⟨
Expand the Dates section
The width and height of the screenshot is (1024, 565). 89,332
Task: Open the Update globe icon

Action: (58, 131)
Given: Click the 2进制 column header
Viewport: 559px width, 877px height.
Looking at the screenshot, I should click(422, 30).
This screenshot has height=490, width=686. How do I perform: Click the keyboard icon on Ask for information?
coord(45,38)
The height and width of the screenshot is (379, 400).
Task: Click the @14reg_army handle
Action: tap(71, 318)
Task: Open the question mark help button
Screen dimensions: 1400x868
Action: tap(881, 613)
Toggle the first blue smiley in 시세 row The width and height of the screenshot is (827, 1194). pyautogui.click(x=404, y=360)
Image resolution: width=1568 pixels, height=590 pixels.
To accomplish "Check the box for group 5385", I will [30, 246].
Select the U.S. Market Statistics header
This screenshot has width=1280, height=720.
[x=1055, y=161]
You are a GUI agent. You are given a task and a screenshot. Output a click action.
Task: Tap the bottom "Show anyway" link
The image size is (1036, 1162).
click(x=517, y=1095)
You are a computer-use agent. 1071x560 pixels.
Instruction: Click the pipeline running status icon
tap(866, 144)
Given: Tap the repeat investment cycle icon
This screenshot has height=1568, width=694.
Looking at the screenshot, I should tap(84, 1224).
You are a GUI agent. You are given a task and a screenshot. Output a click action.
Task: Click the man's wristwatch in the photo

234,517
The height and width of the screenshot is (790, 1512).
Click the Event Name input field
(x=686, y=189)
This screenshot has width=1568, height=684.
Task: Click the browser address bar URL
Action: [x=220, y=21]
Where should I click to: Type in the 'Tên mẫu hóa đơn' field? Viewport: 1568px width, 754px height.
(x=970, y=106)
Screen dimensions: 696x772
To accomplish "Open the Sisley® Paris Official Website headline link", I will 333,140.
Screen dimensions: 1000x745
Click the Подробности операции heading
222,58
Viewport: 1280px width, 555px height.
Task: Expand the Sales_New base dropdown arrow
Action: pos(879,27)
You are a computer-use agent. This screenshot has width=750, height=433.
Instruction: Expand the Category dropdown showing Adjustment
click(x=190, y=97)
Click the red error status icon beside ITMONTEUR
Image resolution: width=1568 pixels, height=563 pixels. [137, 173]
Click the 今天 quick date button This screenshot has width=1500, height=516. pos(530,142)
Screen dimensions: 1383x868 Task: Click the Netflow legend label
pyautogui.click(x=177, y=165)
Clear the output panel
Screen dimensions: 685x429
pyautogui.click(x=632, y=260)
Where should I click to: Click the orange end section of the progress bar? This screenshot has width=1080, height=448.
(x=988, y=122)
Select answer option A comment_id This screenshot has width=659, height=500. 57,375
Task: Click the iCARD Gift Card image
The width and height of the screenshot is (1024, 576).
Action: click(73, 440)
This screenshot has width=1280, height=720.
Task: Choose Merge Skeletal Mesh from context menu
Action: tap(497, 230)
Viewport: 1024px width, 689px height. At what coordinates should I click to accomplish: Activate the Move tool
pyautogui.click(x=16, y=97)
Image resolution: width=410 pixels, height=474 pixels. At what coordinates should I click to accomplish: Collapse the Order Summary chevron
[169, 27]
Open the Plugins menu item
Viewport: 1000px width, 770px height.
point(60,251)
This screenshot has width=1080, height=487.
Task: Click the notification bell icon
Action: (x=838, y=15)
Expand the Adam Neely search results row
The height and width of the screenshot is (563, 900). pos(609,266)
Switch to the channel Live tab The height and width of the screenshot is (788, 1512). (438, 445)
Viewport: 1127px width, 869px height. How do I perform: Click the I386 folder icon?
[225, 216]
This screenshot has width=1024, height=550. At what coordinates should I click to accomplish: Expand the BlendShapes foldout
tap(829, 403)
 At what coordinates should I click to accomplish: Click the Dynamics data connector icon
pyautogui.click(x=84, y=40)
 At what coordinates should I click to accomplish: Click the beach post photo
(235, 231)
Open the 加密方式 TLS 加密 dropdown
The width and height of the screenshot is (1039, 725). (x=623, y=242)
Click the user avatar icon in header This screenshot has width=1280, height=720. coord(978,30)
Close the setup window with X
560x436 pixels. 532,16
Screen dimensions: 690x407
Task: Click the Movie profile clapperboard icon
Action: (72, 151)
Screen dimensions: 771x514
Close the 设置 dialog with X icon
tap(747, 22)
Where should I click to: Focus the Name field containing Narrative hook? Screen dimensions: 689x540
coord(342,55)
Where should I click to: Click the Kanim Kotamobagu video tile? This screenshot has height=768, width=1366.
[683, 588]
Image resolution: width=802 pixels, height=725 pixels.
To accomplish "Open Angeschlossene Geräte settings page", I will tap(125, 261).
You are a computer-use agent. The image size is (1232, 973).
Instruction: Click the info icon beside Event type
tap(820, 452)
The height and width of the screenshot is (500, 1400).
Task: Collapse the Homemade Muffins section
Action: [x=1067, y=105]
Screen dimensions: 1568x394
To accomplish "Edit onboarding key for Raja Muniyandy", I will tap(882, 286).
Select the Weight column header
⟩
## Exercise
Retype the listing above, word for word, from its first line to the line containing "Select the U.S. Market Statistics header", both ends included.

## Expected answer
Expand the Dates section
The width and height of the screenshot is (1024, 565). 89,332
Task: Open the Update globe icon

Action: (58, 131)
Given: Click the 2进制 column header
Viewport: 559px width, 877px height.
Looking at the screenshot, I should click(422, 30).
This screenshot has height=490, width=686. How do I perform: Click the keyboard icon on Ask for information?
coord(45,38)
The height and width of the screenshot is (379, 400).
Task: Click the @14reg_army handle
Action: tap(71, 318)
Task: Open the question mark help button
Screen dimensions: 1400x868
Action: tap(881, 613)
Toggle the first blue smiley in 시세 row The width and height of the screenshot is (827, 1194). pyautogui.click(x=404, y=360)
Image resolution: width=1568 pixels, height=590 pixels.
To accomplish "Check the box for group 5385", I will [30, 246].
Select the U.S. Market Statistics header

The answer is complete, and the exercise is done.